En quoi le rejet de la réforme des collectivités territoriales a-t-il favorisé votre victoire, le 25 septembre, à la tête du Sénat ?
Le président de la République a d’abord accusé les élus locaux d’être trop nombreux, trop dépensiers. Il s’est, ensuite, attaqué aux moyens des collectivités, sans aborder leurs compétences. Aucune association d’élus n’a trouvé grâce à ses yeux, pas même l’Association des maires de France (AMF) qui a su manifester un esprit d’indépendance. La réforme de la taxe professionnelle a constitué la faute majeure. En mettant à mal l’autonomie fiscale, elle a relégué les élus au rang de simples gestionnaires. Elle les a empêchés de déployer les politiques publiques locales. Cette brutalité a été très mal vécue lors de la campagne des élections sénatoriales. A droite aussi, d’ailleurs.
De quelle manière comptez-vous tisser de nouveaux liens avec les collectivités ?
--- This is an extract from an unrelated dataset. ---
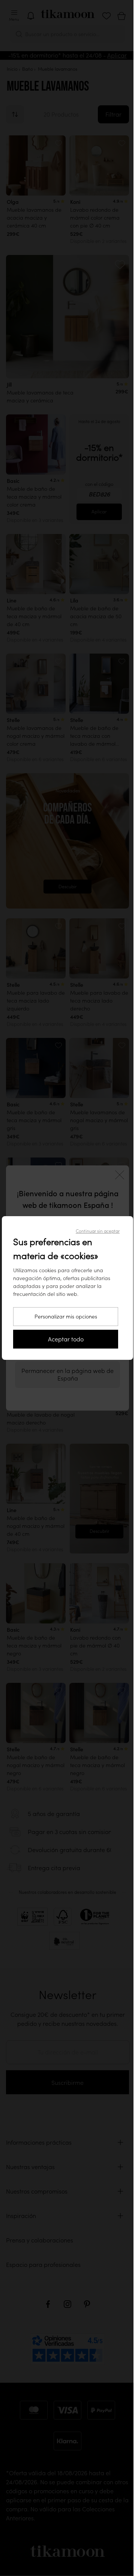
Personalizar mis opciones (63, 1316)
Nous réunirons des états généraux pour faire avancer la démocratie territoriale. Les 550 000 élus locaux recevront, dans les toutes prochaines semaines, un questionnaire ouvert conçu par un comité de pilotage composé de représentants de tous les groupes du Sénat et présidé par Yves Krattinger (sénateur PS et président du conseil général de la Haute-Saône, ndlr). Des réunions se tiendront en début d’année dans toute la France. Six à sept forums interrégionaux recueilleront les principales doléances des acteurs locaux et leurs attentes. Au terme de la session parlementaire, prévu aux alentours des 23 et 24 février, les états généraux se tiendront au Sénat. Cette initiative s’adresse à tous, au-delà des clivages politiques.
Sur quels sujets porteront ces états généraux ?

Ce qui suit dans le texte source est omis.